The Center for Data Innovation spoke with César A. Hidalgo, an MIT Media Lab professor who helped lead a team that was contracted by the Brazilian government to create a visualization tool for the nation’s economic data. The tool, DataViva, launched formally in the Brazilian state of Minas Gerais today.
Travis Korte: For readers who may be unfamiliar, can you briefly introduce DataViva, and discuss what the DataViva team is hoping to change about the current state of economic data in Brazil?
César A. Hidalgo: DataViva is a data visualization engine that is opening up data for the entire formal sector of Brazil’s economy through more than 100 million interactive visualizations.
TK: DataViva’s eight apps lend themselves to a broad range of analysis. Did you take inspiration from other open data portals around the world, and, if so, which ones?
CH: We have always been visualization enthusiasts, so we do draw inspiration implicitly and explicitly from other people’s work (Mike Bostock certainly being one of them). [Ed. note: Bostock, the graphics editor of the New York Times, created the popular Javascript visualization library d3, upon which DataViva’s front end is based]. The visualizations in DataViva, however, were customized and adapted to the specific data that DataViva is delivering. The visualizations are split into three main categories: descriptive apps (treemap, stacked, geomap), that can help you understand the present level of development of an industry or a location; predictive apps (networks, ring, scatter), which show the possibilities implied by what is currently there, and prescriptive apps (occugrid), which can help you understand what are the occupations missing for someone wanting to develop an industry in a given location (i.e. manufacture aircraft in Santa Rita do Sapucai).

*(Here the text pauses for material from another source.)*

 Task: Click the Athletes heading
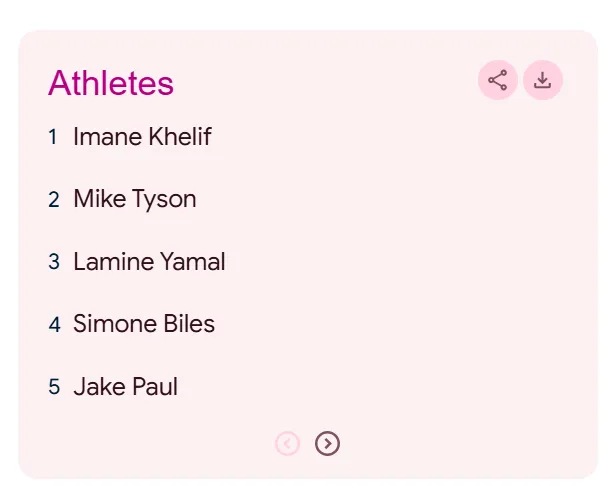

TK: Brazil has been somewhat proactive about open data in the past, but a recent Open Knowledge Foundation (OKFN) analysis found that federal geospatial offerings in that country leave a lot to be desired. Did your team experience this when building the tool, and how did you contend with it?
CH: In my experience, working with data from the Brazilian government has been a breeze. I have no comments on the OKFN analysis, since I am not aware of the methodology they used to draw this conclusion. What I can say is that, now that DataViva is out, Brazil has the best open data site in the planet, hands-down. If this is not the case, I want the URL of the counterexample.
TK: You’ve open-sourced the code behind DataViva. Do you foresee other countries using the tool (maybe even with non-economic data) in the future, or was this project strictly Brazil-specific?
CH: By open-sourcing the code we expect people from many different domains of life to use these apps to satisfy their visualization needs. Some of these people might be governments looking to visualize health data, others might be people looking to visualize the statistics of their favorite sport teams. Either way, the code will be useful to them. That’s the beauty of open source and the creation of versatile visualization tools.
TK: A lot of governments want to see proof of the economic value of open data before they undertake big releases. Have you heard about any Brazilian groups who might want to use DataViva in a business context? Or, if not, what commercial applications do you see benefitting from the tool?
CH: The cost of DataViva was 0.5 cents of a Brazilian real, or 0.2 cents of a dollar per visualization. People can compare that cost with that of the PowerPoints they buy from the same old consultants we all know about. In my experience, we have found DataViva to reduce the time it takes to create a presentation regarding a location or industry from months to days. This makes the tool extremely attractive for people screening investment locations. I have shown the tool to people in large multinational companies—that I will not mention—and that have activities in Brazil or are looking invest. In all cases, they have been blown away by how easy it is for them to explore the industrial structure of locations, the occupations available, and the salaries that these occupations command. Going forward, I believe that tools like DataViva will become an essential components for investment decisions.